Now that The Frog Prince has finished its successful six week run at the Scottish Rite Children’s Theater, I’d like to reminisce a little. This show and its cast will always be a shining diamond in my theatre tiara (get it, I’m a PRINCESS). I have never had so much fun or laughed so much or truly enjoyed the rehearsal process more doing any show. It was beyond the joyful. That being said, there are some things that will forever haunt me. Like Sean’s onesie and his sweaty upper lip kisses. And now, without further ado, I give you the Top Ten Most Infamous or Memorable Moments from THE FROG PRINCE.
10. The sweet, sensitive kid that apologized to Jose as the King after joining in with the crowd to scare his hiccups away. He says to the whole theater, “I’m really sorry to have scared you. I didn’t know you would fall down.” The same kid also just out-of-nowhere yelled “LOVE!” at the end of the show. That poor boy is going to get crushed by the world, bless his heart.
9. The no-nonsense little girl that responded when Sean (the Frog) asked “Do you think she likes me?” “Not yet…. (crossing her arms and shaking her head ruefully) Not yet.” That girl will probably go on to be the next Sonia Sotomayor. Baby wise Latina.

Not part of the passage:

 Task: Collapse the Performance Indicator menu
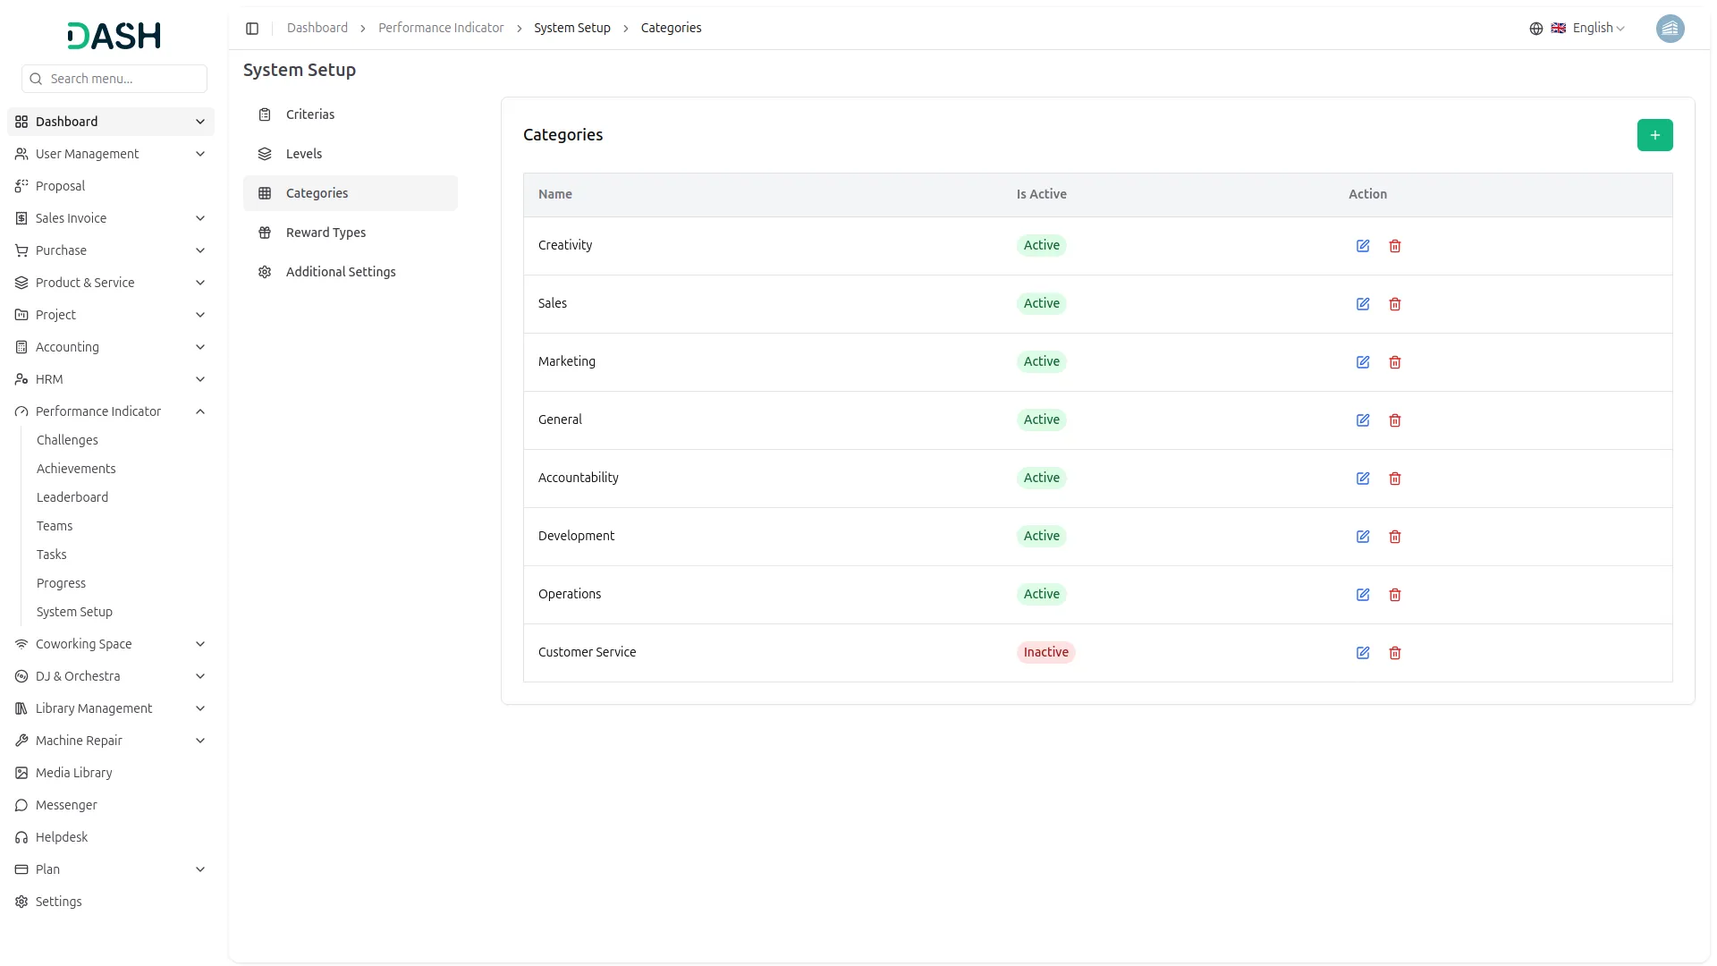(x=199, y=411)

8. The junior lawyer kid that found the one plot hole in the script and grilled Andrea with it as she was doing her final monologue. She was saying that she had turned another character into a frog. The boy says, “That’s impossible. You said that there was only one spell per person and you already put a Truth Spell on Franny. Therefore, there is no way you could have turned him into a frog. I rest my case.” Andrea recovered but the ladies and gentlemen of the jury were not swayed and she was sentenced to two weeks in the corner with no dessert.
7. “Hermit Crab.” The imaginary response to “What kind of pets do you boys and girls have?” that came out of rehearsals and then permeated the rest of the run. Seriously, we referenced “hermit crab” as much as possible. Which was a lot. Anytime McKelvey was in the audience we would find a way to say it during the performance. We found it hilarious. Maybe you had to be there.

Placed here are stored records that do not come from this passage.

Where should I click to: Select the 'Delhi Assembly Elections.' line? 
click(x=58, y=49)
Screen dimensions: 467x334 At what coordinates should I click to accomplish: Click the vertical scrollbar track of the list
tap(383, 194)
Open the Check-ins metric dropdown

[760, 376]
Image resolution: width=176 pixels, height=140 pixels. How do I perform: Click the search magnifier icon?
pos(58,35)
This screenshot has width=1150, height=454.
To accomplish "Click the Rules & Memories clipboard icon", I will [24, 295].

6. The sad kid that was also the loudest kid whose response to that same question during an actual performance was the following, “I HAVE TWO CATS BUT THE SECOND CAT IS DYING RIGHT NOW.” Then Jose just left me out there to fry for a while before making his entrance. Fucker.
5. The pity-hug.
4. “I QUIT THE PLAY.” A jaunty catchphrase that was uttered by at least one of us during every show or rehearsal. Feel free to borrow it for your next show. Everyone will appreciate it.
3. The disturbing mixture of reactions to the Princess as evidenced by the show posters we autographed in character after every performance. Very small boys and all the little girls loved Princess Abigail. But boys above the age of five had a different response. Their posters frequently had Princess Abigail’s face scratched out, or eyes stabbed out, or laser beams shooting into her belly or something similarly healthy. One time I said something to Jose in the bratty princess voice and a 7-year-old boy grabbed his head and screamed, “OH NO NOT THAT AGAIN! NOT THAT AGAIN!” And ran out of the lobby as if he were pursued by demons.
2. The lady that sat next to me in the same lobby as I was meeting the kids and said “So are you going to try to do theatre?” Confused, I slowly turned my face to her and gave her a quizzical WTF look. Unabashed, she followed up with the solid gold, “Are you going to try to do theatre after this?” Seriously, who was that lady? I want to follow her to her workplace and be like “Are you going to try to be an dental office receptionist?” when she is trying to process someone’s insurance information.
1. And the memory that I will have on mental rolodex if I ever need to be able to pee myself laughing on cue: The Frog Decapitation. Sean unknowingly dislodged his frog head during this one part when he does an impromptu dance sequence. He’d recently discovered that the kids liked it when he wiggled his butt while pointing it directly at them. He was in the midst of jubilantly doing just that and didn’t notice that one of his wilder dance moves had sent the frog head sailing across the stage. I watched as the kids’ eyes got all big, following its green trajectory. Sean finally noticed that he was dancing in just a wig cap and that the kids were getting scared because the Frog had turned into Mommy Dearest. He managed to get it back on while still dancing, like a disgraced drag queen. I couldn’t say my line. I lost it. We ran off stage and collapsed into the kind of laughter that makes you wonder if it will ever, ever stop. Especially when you have an entrance coming up.
Much love to Sean, Andrea, Michael, Heath, Josh and Jose. Hermit Crab Forever… I quit the play.